Si cuando el que se pasa de raya en sus exigencias y pretensiones es el “odiado” patrón, al empleado le queda la opción de buscarse otro trabajo mejor y despedirse, aunque sea a la francesa, sin avisar al patrón del que antes dependía. Pues, -como dice Polidoro-, aplíquense esa reflexión directivos y empleados de las cajas, que lo mismo pueden decidir cualquier día los impositores, al ver retribuidos sus depósitos con ridículos intereses, al tiempo que ven y sufren como actúan y disponen aquéllos, de espaldas a ellos, de los capitales confiados a su simple custodia, no en el sentido de apropiación indebida de los mismos, sino de escasa retribución, de miserables intereses pagados a los impositores, verdaderos y únicos dueños de las cajas, según criterio polidoriano. Pudiere llegar un momento en que, también ellos, los impositores, buscaren mejor colocación a sus ahorros y los retiraren hacia otras entidades de depósito más rentables. Todo es posible.
Me asusta pensar en la cantidad de parados que tal decisión originaría. Entre directivos y empleados, claro, no entre los disidentes impositores.
Volvió Polidoro a su casa y yo me quedé pensando, por una parte, en la razón que le asiste; por otra, en la indefensión en que realmente vivimos los sufridos impositores, los del capitalito hecho a base de sacrificios y de renuncias, es decir del verdadero ahorro, tal como hasta ahora se entendía esta palabra, la que se nos enseñaba desde niños, la que –nos decían- jamás deberíamos olvidar si queríamos llegar a ser hombres independientes y de provecho. ¡Mierda de independencia y de provecho! (Perdón) En cuanto te descuides, después de toda una vida de trabajoso ahorro, te expones a quedarte en la calle, con el culo al aire. Los empleados cobrarán catorce pagas y media, lo que tú jamás soñaste, y en cuanto a los directivos, sólo sé lo que me decía un empleado de una de ellas -hace muchos años de esta confidencia-, que había cobrado setenta millones de pesetas, de las de antes. Me gustaría saber lo que va a cobrar ahora, con el puñetero euro, que todo lo minimiza y enmascara. ¡Porca miseria! ¿Y para eso me he pasado la vida ahorrando?

···

Según el texto de lectura, ¿cuántas pagas cobrarán los empleados de las cajas?

Datos proporcionados:
···

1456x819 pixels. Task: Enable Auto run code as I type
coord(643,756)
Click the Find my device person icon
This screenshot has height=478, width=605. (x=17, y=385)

···

El resultado: Catorce pagas y media.